Juliet scrambled to cover her body as tears filled her eyes.

I jerked a sheet from the bed and pulled it over her. Throwing on my slacks, I charged toward him in a rage that felt so powerful I was actually prepared to kill him, smiling while doing it.

“Get the fuck out!” I shoved him against the wall. “Now!”

He stumbled back. He was fit for his age, but he stood no chance against me. Calmly laughing, he buckled his pants up. “What? You used to like my observations, my corrections, my suggestions.”

“I’m not asking again.” I slammed the wall with my hand. A picture crashed to the floor as drywall flew all around us. The one of me and my mom. “Say another word, and I will kill you.”

His smile was cruel, arrogant, punishing, locking eyes with me. “So you’d add another murder to your record? To this poor room?” He looked past me toward Juliet. “Scary, isn’t he? When he’s not controlled… Know you always have a safe space with me.”

“Troy!” I roared. “Out! Now!”

“Hmm.” He held up his hands in innocence, smile still in place. “It seems she is different… How very…”—his right eyebrow arched—“wonderful for you.”

Bullshit.

I clenched my teeth as he backed away and left the room.

Everything came out of me in a rush, crumbling on top of my head. The memories. The pain.

The fear for her, then for Juliet.

Never for myself.

Troy was out of the room, but I could hear his footsteps and his last words. “Once a murderer, always a murderer…”

And I was gone.

Stuck in a world I’d purposefully forgotten. Stuck in a state of repeating history and needing a desperate escape.

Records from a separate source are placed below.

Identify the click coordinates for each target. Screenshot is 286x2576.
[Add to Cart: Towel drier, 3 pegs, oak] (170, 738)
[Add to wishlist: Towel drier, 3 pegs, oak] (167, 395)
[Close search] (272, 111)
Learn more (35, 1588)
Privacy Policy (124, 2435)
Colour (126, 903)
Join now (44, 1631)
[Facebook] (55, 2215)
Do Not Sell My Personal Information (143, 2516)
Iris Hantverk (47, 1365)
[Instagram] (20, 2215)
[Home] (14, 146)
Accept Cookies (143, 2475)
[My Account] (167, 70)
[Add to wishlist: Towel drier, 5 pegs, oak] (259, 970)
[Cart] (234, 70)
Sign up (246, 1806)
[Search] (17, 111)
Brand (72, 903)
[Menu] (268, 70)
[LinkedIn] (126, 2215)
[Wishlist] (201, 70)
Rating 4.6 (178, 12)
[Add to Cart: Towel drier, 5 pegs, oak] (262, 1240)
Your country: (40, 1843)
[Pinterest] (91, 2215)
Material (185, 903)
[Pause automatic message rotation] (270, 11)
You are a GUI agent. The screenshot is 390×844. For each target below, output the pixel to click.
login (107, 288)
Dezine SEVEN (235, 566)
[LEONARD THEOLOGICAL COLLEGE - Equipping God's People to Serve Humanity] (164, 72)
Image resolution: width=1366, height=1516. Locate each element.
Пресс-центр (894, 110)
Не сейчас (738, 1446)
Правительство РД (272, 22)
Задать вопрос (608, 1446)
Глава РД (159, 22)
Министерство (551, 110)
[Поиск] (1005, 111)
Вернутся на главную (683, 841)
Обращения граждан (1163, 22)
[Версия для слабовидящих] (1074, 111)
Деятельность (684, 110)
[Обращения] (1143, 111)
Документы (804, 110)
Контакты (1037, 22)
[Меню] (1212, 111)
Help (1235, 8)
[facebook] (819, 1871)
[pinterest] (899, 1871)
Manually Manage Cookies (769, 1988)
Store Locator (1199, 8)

“Donovan.” Juliet was at my side in an instant as I stared at the wall, down at the blood still on the floor, then back at the wall.

It centered me.

Sometimes that was life, right? You had no choice but to subject yourself to memories that threatened to destroy you.

Relive them.

Watch them.

Own them.

Knowing that you would do nothing different in the end, that the outcome would be the same, and hating yourself when you realized that you brought more players into the game when all you wanted was a safe place.

An escape.

Pain.

Pleasure.

Her.

I shook my head.

“Donovan,” she stressed my name again, the same way my mom used to with that same care, that same tenderness—concern. It killed me, burned my soul into fucking flames.

“You killed her!” I screamed. “You fucking killed her!”

Father threw his head back and laughed. “Oh, son, what else was I supposed to do with a pet I no longer needed? A product that was past its shelf life?”

I couldn’t think.

Couldn’t even speak.

I just saw the cat o’ nine tails and gripped it in my hand, ready to strike. I wasn’t a boy anymore hiding in the closet. I was a nineteen-year-old man, and this was my vengeance.

He wanted blood.

So I would give it to him.

“Kill me. I fucking dare you to even try.”

I counted.

I counted how many times the whip gripped into his skin, how many times it made the slick sound of skin getting churned.